Hester intentó excusarse.
– Yo sólo quería decir que la persona en cuestión está en la casa, y que miente para protegerse. -Entonces se dio cuenta de que casi se le había escapado la oportunidad-. Ahora que lo dice, tiene usted razón: es probable que lo sepa alguien más, o que por lo menos conozca el motivo. Casi me atrevería a decir que varias personas eluden la verdad, sea cual fuere. -Miró a Beatrice desde la cama-. ¿No le parece, lady Moidore?
Beatrice titubeó.
– Eso temo -dijo en voz muy baja.
– Si usted me pregunta por la persona -prosiguió Hester, pasando por alto el hecho de que nadie le había pedido parecer-, yo me he hecho mis cábalas. Pienso que puede haber alguien que esconda una verdad que sabe o sospecha y que lo haga para proteger a una persona porque la quiere… -Observó el rostro de Beatrice y se fijó en que se le tensaban los músculos, como si el dolor la hubiera sorprendido desprevenida-. Cuesta decir algo que podría provocar una sospecha injustificada y, por consiguiente, causar un gran disgusto. Por ejemplo, un afecto que podría haber sido mal interpretado…
Beatrice la miró a su vez con los ojos muy abiertos.
– ¿Le ha dicho esto al señor Monk?
– ¡Oh, no! -replicó Hester fingiendo escandalizarse-. Podría haberse figurado que pensaba en alguien en particular.
Beatrice esbozó una leve sonrisa. Se acercó a la cama y se tendió en ella, aunque con un cansancio que no parecía físico, sino sólo mental, mientras Hester la tapaba, solícita, con las mantas y trataba de disimular su impaciencia.
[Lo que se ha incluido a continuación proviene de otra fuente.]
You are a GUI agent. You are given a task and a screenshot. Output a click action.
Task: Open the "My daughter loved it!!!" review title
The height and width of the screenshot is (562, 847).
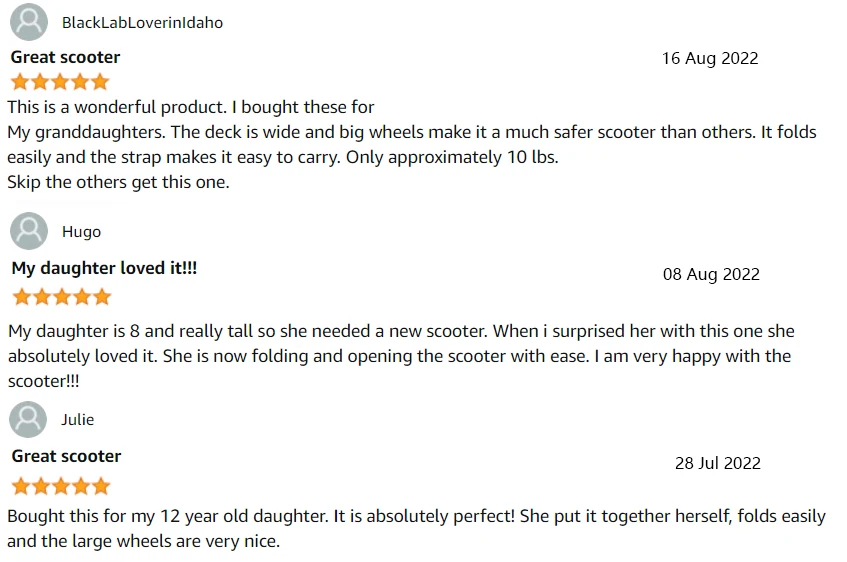105,268
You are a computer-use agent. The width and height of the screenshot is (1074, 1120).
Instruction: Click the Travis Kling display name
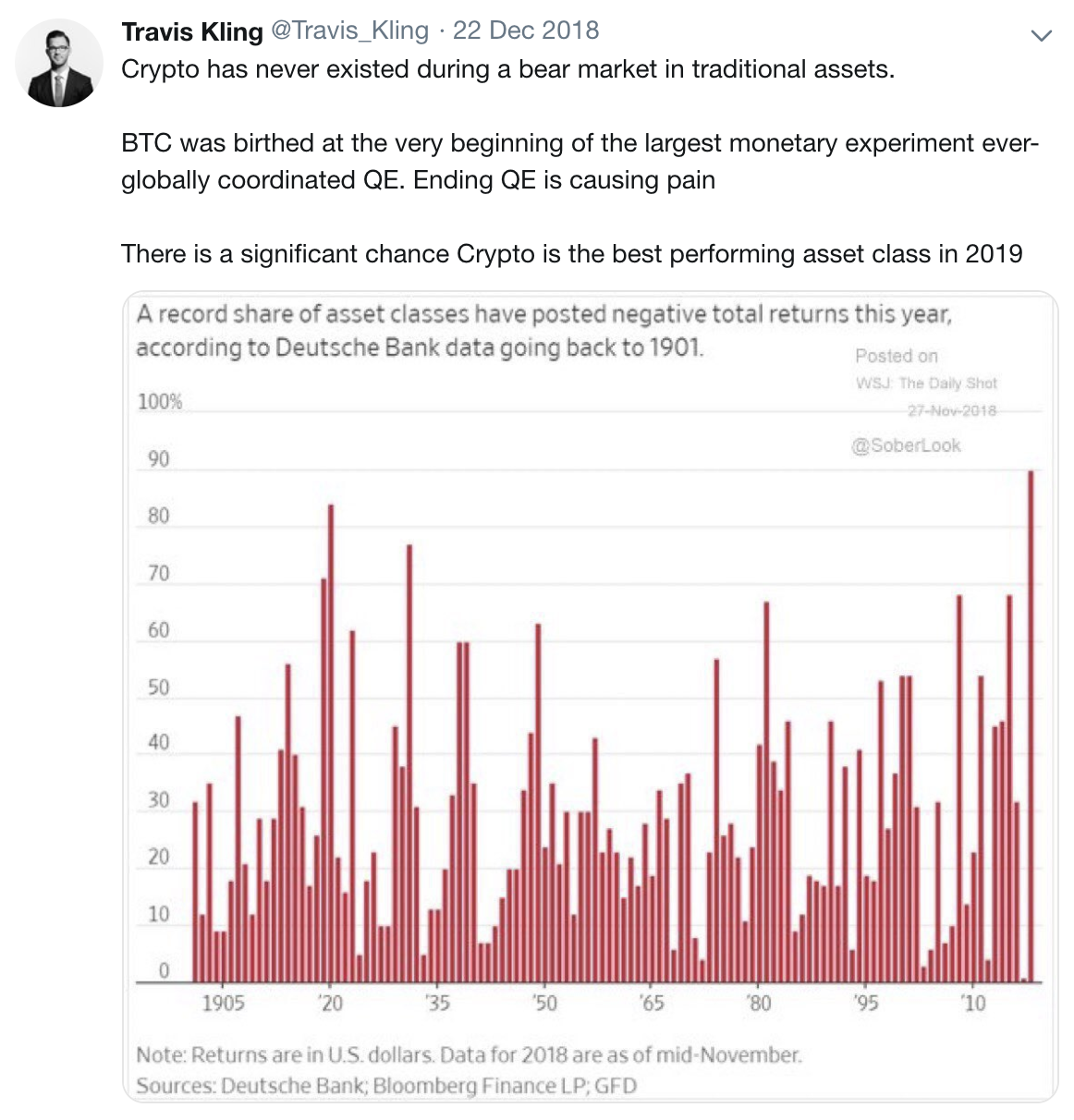(x=192, y=31)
Estaba convencida de que Beatrice sabía algo y de que cada día que pasaba en silencio reforzaba el peligro de que no llegase nunca a descubrirse y de que todas las personas de la casa se encerrasen en sí mismas, corroídas por las sospechas y por veladas acusaciones. ¿Bastaría con que ella callase para protegerse indefinidamente del asesino?
– ¿Está cómoda? -le preguntó Hester con voz amable.
– Sí, gracias -dijo Beatriz, ausente-. Oiga, Hester.
– Sí, diga.
– ¿Pasó usted miedo en Crimea? Debió de correr muchos peligros. ¿No temía por usted… y por aquellos que usted amaba?
– Sí, naturalmente. -Los pensamientos de Hester volaron hasta los tiempos en que, echada en su camastro, sentía que el horror le recorría la piel ante el pensamiento del dolor que aguardaba a los hombres que había visto hacía unos momentos, mientras el frío le entumecía los miembros en las colinas que coronaban Sebastopol y veía las mutilaciones resultado de las heridas, la carnicería de las batallas, los cuerpos fracturados y despedazados hasta el punto de no parecer seres humanos, sólo piltrafas sanguinolentas, hombres que antes estaban vivos y que habían sufrido inimaginables dolores. Raras veces había temido por sí misma, aunque en alguna ocasión, cuando estaba tan cansada que se sentía enferma, el súbito espectro del tifus o del cólera la aterraba hasta tal punto que se le revolvía el estómago y todo el cuerpo le quedaba empapado de sudor frío.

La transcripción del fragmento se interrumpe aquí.